Josefina is a commune located in the Castellanos Department of Santa Fe Province, in Argentina. It is 130 km from the provincial capital of Santa Fe.

==History==
The Santa Fe Provincial Railway (now, FC Belgrano Cargas) went from Santa Fe through Aurelia, Rafaela, Lehmann, Ataliva, Humberto Primo, Moises Ville, to San Cristobal. Another branch of the same company joined Pilar (Santa Fe), Rafaela, Santa Clara de Saguier, Josefina, as far as San Francisco in the Province of Córdoba.

The first settlers were Mateo Brizio and family, Miguel Visconti and family, Sebastian Aimar, Jorge Aimar. Soon the Burgas, Carle and Rivello families were added.

The commune was officially formed on 19 March 1886. The commune is named after Josefina Rodríguez del Fresno, wife of the founder, Néstor Iriondo.

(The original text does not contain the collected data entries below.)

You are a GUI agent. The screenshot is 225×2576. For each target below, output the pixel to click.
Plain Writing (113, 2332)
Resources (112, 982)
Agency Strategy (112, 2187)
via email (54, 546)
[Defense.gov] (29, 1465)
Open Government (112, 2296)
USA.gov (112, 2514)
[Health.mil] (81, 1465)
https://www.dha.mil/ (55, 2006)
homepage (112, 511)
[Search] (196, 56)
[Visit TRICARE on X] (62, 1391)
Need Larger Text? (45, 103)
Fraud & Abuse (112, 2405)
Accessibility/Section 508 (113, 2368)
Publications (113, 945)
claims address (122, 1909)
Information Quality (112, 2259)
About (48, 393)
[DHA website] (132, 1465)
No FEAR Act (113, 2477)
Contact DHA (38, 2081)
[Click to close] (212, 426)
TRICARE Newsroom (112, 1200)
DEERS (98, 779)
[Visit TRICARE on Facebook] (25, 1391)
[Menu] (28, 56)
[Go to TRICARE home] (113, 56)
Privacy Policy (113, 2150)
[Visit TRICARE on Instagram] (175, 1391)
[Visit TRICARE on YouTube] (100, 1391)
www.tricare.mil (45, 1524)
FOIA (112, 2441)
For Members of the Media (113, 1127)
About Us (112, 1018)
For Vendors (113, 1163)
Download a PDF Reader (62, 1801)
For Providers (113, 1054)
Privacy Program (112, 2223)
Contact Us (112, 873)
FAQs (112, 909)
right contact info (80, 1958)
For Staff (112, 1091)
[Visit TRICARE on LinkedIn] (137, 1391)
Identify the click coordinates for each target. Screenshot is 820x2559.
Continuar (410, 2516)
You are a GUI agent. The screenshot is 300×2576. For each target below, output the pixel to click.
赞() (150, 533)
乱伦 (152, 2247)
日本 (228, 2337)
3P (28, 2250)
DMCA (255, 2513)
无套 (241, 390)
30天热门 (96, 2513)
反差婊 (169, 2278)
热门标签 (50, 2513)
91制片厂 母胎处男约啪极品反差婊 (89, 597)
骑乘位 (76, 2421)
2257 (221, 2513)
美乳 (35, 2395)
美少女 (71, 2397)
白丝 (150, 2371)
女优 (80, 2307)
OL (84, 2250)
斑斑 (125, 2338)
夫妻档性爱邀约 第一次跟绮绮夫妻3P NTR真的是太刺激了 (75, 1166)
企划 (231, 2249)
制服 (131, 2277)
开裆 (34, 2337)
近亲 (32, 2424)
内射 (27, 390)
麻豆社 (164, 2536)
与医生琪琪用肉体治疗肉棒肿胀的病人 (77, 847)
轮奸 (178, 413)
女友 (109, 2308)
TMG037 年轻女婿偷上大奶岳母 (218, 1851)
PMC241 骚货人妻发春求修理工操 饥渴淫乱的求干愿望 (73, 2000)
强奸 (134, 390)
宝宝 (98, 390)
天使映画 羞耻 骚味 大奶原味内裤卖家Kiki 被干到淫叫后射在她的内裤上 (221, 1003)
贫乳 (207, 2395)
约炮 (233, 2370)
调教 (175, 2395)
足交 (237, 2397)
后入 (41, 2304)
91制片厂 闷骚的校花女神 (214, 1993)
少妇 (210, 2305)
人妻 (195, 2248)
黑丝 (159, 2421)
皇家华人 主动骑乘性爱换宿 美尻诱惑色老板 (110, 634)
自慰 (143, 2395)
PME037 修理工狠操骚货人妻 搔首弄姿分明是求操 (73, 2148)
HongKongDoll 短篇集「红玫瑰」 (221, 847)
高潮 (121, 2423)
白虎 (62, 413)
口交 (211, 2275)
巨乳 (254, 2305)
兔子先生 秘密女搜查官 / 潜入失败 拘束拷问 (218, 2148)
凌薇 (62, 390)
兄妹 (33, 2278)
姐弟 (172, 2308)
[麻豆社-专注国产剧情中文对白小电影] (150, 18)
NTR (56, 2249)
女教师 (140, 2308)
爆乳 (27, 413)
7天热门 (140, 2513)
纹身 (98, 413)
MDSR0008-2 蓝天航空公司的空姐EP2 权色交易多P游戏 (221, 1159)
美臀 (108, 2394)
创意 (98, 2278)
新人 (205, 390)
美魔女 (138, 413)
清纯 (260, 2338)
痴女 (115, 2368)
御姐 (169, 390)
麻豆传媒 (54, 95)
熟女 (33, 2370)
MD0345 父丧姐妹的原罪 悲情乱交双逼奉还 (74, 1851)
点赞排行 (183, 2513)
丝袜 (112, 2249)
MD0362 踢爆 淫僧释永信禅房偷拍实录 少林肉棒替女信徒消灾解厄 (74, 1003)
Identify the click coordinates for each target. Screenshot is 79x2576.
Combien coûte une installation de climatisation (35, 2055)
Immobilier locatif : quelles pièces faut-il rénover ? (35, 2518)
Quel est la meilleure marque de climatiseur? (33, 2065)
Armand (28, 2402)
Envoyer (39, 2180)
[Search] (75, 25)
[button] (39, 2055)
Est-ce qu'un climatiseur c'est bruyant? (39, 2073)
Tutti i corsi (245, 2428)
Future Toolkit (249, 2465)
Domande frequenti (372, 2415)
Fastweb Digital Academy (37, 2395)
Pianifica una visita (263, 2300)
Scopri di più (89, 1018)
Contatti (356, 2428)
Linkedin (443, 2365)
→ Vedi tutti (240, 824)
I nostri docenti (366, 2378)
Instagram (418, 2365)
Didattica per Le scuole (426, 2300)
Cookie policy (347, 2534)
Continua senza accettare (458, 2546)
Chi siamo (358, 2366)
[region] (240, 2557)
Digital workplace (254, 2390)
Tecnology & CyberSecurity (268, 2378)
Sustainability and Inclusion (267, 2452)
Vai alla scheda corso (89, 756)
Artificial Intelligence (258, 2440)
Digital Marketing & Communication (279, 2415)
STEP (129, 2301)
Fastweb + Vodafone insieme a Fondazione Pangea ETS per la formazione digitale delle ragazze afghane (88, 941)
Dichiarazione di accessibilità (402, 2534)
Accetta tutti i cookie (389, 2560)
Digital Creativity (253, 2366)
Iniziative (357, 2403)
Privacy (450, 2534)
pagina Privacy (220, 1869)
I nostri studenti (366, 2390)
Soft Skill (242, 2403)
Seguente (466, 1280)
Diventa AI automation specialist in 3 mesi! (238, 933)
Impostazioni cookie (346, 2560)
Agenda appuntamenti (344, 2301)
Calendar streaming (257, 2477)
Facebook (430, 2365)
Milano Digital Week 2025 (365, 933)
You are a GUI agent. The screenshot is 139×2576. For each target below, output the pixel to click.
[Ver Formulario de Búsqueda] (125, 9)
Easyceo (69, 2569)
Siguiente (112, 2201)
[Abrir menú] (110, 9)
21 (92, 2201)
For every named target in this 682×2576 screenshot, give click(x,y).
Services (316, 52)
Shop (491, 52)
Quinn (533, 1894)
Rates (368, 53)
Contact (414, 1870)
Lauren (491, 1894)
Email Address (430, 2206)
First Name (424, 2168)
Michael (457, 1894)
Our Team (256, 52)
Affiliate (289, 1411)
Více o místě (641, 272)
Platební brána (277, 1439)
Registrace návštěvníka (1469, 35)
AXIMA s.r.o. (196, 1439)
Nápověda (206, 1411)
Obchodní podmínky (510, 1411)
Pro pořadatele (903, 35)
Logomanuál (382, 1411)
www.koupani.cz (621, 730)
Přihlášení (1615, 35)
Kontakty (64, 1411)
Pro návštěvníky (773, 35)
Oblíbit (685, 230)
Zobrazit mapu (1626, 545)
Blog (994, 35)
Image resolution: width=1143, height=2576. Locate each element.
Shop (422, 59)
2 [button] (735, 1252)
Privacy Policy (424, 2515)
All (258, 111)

Another major feast day is celebrated on August 15 each year.

==Patron saint==
The patron saint is San José. His feast day, named "Tortonose" is celebrated on 19 March yearly.

==Population==
The population of Josefina proper is 1000 inhabitants as of 2001. The village of Acapulco, has approximately 2500 inhabitants while in the rural area there are 450 inhabitants. The remainder are scattered throughout Josefina. Two of the main rural villages are Capilla Votero and Campo Almendra.

==Sports==
The following sports clubs are present in Josefina: Club Dep. Josefina, Club Social Dep. Josefina and Nueva Estrella.

==Radio and television==
There is an FM radio station - 93.5 Radio San José and the television station is Diario Josefinos.